Presley, in turn, said she was at one point $16 million in debt, following disastrous business deals made by her business manager Barry Siegel.
She sued him in 2018, accusing him of mismanaging her inheritance.
Presley was married to actor Danny Keough, Michael Jackson, and Nicholas Cage before Lockwood, but is not believed to have gained financially from her marriages to the King of Pop and Oscar-winning actor.
She appointed Barry Siegel in 2003 to manage the money - the same year she launched an ill-fated musical career of her own.
Siegel, senior managing director of Provident Financial Management and a prominent entertainment business manager, counted Al Pacino, Elijah Wood, Pulitzer Prize-winning playwright David Mamet, and Frankie Valli and the Four Seasons as his clients.
But in 2005 Siegel sold off 85 percent of her share in Elvis Presley Enterprises, which saw her lose control of her father's name and image rights.

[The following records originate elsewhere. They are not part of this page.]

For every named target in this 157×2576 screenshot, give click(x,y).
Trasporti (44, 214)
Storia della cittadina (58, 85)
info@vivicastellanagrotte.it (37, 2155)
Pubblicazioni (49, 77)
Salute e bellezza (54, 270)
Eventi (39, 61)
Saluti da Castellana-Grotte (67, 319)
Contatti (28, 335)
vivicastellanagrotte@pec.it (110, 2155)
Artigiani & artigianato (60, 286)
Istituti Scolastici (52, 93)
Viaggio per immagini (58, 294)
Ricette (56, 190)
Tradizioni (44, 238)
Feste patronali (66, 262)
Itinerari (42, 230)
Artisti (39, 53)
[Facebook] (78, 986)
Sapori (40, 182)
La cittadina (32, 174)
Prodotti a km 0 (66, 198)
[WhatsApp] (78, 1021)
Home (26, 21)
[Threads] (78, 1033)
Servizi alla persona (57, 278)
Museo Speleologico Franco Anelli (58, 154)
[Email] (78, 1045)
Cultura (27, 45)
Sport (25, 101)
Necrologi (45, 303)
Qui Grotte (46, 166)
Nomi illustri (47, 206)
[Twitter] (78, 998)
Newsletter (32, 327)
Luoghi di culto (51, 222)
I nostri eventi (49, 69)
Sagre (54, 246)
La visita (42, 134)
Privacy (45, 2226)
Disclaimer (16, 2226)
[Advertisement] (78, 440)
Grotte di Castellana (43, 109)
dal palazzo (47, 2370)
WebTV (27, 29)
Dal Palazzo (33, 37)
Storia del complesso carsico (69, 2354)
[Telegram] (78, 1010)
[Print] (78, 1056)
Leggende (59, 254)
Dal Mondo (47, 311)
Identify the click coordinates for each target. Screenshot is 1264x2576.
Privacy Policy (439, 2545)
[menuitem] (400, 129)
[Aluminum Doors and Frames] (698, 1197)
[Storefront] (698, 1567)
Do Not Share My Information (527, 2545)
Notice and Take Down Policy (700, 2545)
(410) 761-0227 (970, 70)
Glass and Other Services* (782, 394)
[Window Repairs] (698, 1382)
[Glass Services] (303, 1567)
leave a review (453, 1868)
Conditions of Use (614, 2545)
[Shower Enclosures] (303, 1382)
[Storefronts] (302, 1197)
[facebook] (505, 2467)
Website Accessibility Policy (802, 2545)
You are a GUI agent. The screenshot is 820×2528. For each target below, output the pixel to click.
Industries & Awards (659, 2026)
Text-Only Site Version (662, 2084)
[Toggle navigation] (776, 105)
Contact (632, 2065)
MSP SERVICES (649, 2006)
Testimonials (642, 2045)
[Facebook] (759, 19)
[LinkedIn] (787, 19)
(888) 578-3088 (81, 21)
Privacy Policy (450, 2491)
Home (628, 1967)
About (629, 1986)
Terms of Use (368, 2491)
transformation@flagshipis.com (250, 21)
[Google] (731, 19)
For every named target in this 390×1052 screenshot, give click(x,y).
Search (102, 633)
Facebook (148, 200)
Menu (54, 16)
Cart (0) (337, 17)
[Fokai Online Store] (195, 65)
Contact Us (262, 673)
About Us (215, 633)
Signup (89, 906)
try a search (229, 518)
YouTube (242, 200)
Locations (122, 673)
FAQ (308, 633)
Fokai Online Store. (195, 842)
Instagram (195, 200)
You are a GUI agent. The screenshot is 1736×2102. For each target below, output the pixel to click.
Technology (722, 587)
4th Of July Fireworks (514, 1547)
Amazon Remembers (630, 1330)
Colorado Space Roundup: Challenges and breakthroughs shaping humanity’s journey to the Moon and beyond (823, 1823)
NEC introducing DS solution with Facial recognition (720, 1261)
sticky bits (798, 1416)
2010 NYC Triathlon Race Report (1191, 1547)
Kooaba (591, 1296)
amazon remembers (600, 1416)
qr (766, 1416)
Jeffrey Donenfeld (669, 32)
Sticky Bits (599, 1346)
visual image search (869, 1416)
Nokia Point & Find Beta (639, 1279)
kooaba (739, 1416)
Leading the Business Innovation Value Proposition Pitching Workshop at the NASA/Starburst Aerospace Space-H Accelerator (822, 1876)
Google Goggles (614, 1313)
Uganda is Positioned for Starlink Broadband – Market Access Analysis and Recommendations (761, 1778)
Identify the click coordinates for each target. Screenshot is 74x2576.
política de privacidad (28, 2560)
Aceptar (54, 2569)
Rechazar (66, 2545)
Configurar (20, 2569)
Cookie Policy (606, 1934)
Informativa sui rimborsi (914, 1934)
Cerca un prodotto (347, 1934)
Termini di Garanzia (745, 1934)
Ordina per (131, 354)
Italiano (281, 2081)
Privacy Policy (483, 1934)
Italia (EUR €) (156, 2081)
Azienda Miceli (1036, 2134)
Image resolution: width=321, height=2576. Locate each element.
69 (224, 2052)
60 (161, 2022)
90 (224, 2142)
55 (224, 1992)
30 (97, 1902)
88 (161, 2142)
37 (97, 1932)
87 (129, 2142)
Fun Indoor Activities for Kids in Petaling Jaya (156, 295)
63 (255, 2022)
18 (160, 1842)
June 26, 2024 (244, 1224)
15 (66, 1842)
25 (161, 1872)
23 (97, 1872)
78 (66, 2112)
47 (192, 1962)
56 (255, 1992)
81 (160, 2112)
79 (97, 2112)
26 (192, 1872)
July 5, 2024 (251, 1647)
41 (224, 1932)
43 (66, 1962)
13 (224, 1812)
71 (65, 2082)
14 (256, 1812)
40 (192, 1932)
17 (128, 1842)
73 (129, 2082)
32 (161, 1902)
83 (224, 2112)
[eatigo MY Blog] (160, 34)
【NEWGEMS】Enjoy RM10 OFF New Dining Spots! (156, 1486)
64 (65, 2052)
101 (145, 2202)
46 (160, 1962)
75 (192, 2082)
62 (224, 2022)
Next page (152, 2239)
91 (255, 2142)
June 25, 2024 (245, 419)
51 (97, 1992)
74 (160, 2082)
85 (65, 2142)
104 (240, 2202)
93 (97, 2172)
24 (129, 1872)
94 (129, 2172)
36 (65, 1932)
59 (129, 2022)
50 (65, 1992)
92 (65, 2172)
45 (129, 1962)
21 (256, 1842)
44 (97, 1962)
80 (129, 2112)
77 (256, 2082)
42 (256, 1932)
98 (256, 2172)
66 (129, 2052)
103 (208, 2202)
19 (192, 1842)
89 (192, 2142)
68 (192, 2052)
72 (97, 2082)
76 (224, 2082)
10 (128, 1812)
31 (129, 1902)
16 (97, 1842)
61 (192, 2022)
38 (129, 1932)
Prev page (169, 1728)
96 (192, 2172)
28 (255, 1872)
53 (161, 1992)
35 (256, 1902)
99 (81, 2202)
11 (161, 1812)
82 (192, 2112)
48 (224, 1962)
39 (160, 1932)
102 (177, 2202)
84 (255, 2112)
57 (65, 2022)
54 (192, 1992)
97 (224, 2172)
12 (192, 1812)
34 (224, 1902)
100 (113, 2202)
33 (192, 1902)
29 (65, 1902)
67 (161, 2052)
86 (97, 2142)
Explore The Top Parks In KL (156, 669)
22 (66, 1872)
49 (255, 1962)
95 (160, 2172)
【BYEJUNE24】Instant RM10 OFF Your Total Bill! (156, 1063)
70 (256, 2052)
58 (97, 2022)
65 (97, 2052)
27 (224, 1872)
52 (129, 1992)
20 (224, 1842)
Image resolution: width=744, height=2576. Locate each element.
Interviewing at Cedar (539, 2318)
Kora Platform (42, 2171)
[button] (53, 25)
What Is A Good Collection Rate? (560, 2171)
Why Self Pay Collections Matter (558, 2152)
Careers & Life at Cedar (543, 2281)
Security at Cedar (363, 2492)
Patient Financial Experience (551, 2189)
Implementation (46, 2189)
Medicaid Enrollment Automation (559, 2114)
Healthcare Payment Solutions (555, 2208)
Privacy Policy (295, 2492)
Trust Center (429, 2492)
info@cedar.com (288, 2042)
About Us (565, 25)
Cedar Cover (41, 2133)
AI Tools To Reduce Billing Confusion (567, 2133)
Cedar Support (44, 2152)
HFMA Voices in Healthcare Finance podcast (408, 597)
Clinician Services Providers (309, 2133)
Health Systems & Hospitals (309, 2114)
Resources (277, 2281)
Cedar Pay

Siegel said the deal 'cleared up over $20m in debts that Lisa had incurred and netted her over $40m cash and a multi-million dollar income stream'.
Presley said it lost her millions thanks to a subsequent investment in Core Entertainment, the company behind American Idol that went bankrupt in 2016.
He then allegedly began liquidating Presley's assets in order to supplement her trust income. She also claimed his business decisions left her with a $500,000 credit card debt.
In 2021, Priscilla reportedly sold her LA mansion for a profit to try to assist with her daughter's debt.
Lisa Marie, meanwhile, begged a judge to ‘declare her officially single’ from her Lockwood, after five years of separation. He refused to divorce her.
She said there was ‘no hope’ for the couple to reconcile and wanted to ‘move forward’ with her life.